* [PASSAGE SHOWN]
Component Responsibilities

Component	Layer	Responsibility
`RunAnywhere`	TypeScript	Public API singleton, state management
`EventBus`	TypeScript	Event subscription and dispatch
`ModelRegistry`	TypeScript	Model metadata and discovery
`LlamaCPP`	TypeScript	LLM module registration and model declaration
`ONNX`	TypeScript	STT/TTS module registration and model declaration
`DownloadService`	TypeScript	Model downloads with progress and resume
`FileSystem`	TypeScript	Cross-platform file operations
`HybridRunAnywhereCore`	Native Bridge	Core native bindings (Nitrogen/JSI)
`HybridRunAnywhereLlama`	Native Bridge	LLM inference bindings
`HybridRunAnywhereONNX`	Native Bridge	STT/TTS inference bindings
`RACommons`	C++	Core infrastructure, registries
`RABackendLLAMACPP`	C++	LLM inference engine
`RABackendONNX`	C++	STT/TTS/VAD inference engine

Data Flow

Text Generation Flow

User calls RunAnywhere.generate(prompt, options)

* [GIVEN INFORMATION]
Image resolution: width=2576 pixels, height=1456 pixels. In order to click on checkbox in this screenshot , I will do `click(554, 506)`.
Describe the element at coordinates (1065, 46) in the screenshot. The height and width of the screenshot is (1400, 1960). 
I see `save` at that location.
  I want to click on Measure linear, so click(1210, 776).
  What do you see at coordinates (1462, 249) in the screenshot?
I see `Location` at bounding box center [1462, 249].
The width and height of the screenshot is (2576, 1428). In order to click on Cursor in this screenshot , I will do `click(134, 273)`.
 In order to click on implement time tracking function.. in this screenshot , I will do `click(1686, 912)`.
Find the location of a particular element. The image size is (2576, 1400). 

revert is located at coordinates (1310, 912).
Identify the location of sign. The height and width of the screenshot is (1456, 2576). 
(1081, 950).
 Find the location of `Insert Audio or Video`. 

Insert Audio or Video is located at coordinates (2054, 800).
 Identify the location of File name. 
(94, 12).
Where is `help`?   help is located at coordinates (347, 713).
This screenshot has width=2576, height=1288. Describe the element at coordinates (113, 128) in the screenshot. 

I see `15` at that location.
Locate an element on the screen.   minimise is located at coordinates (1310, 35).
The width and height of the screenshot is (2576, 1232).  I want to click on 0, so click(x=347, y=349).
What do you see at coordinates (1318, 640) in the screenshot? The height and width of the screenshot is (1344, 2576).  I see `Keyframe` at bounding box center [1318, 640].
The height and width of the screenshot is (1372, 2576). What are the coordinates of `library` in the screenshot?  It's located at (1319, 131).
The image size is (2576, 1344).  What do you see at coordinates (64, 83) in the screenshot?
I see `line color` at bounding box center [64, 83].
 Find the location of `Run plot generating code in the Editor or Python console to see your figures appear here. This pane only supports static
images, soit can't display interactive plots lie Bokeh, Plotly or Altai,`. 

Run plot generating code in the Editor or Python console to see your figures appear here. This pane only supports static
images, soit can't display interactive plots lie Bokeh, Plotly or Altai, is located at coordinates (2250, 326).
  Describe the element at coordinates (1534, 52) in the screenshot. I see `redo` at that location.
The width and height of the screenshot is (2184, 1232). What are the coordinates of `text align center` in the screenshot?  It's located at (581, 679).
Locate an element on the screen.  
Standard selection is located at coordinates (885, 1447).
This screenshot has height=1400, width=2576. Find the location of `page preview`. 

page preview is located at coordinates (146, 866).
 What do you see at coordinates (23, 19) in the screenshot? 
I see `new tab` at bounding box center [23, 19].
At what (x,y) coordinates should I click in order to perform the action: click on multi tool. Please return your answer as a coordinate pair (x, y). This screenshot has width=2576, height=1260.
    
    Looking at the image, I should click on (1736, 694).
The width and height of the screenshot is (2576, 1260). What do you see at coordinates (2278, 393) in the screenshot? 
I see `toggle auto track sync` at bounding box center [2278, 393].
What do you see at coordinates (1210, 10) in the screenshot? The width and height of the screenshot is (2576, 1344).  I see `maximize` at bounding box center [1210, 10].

* [USING THE INFORMATION]
1 - Print the architecture passage verbatim from "Component Responsibilities" to "native bindings (Nitrogen/JSI)".
2 - According to the architecture passage, what is the responsibility of `RABackendONNX`?
3 - Pick up the architecture passage where it stops and continue its text generation flow.
The material after the architecture passage is separate from it.

* [SET OF ANSWERS]
1 -
Component Responsibilities

Component	Layer	Responsibility
`RunAnywhere`	TypeScript	Public API singleton, state management
`EventBus`	TypeScript	Event subscription and dispatch
`ModelRegistry`	TypeScript	Model metadata and discovery
`LlamaCPP`	TypeScript	LLM module registration and model declaration
`ONNX`	TypeScript	STT/TTS module registration and model declaration
`DownloadService`	TypeScript	Model downloads with progress and resume
`FileSystem`	TypeScript	Cross-platform file operations
`HybridRunAnywhereCore`	Native Bridge	Core native bindings (Nitrogen/JSI)

2 - It is the STT/TTS/VAD inference engine.

3 -
    │
    ├─► [TypeScript] RunAnywhere+TextGeneration.ts
    │       • Validates input, checks model loaded
    │       • Builds generation config JSON
    │
    ├─► [JSI Bridge] HybridRunAnywhereLlama
    │       • Synchronous call to native
    │       • Direct memory access (no serialization)
    │
    ├─► [C++] RABackendLLAMACPP
    │       • llama_model_load (if not loaded)
    │       • llama_tokenize (prompt → tokens)
    │       • llama_decode (inference)
    │       • llama_sample (sampling loop)
    │
    ├─► [Callback] Token streaming (optional)
    │       • Each token sent via JSI callback
    │       • UI updates in real-time
    │
    └─► [Return] GenerationResult
            • text: generated response
            • tokensUsed: total tokens
            • latencyMs: wall time
            • performanceMetrics: tok/s, TTFT

Speech-to-Text Flow

User calls RunAnywhere.transcribeFile(audioPath, options)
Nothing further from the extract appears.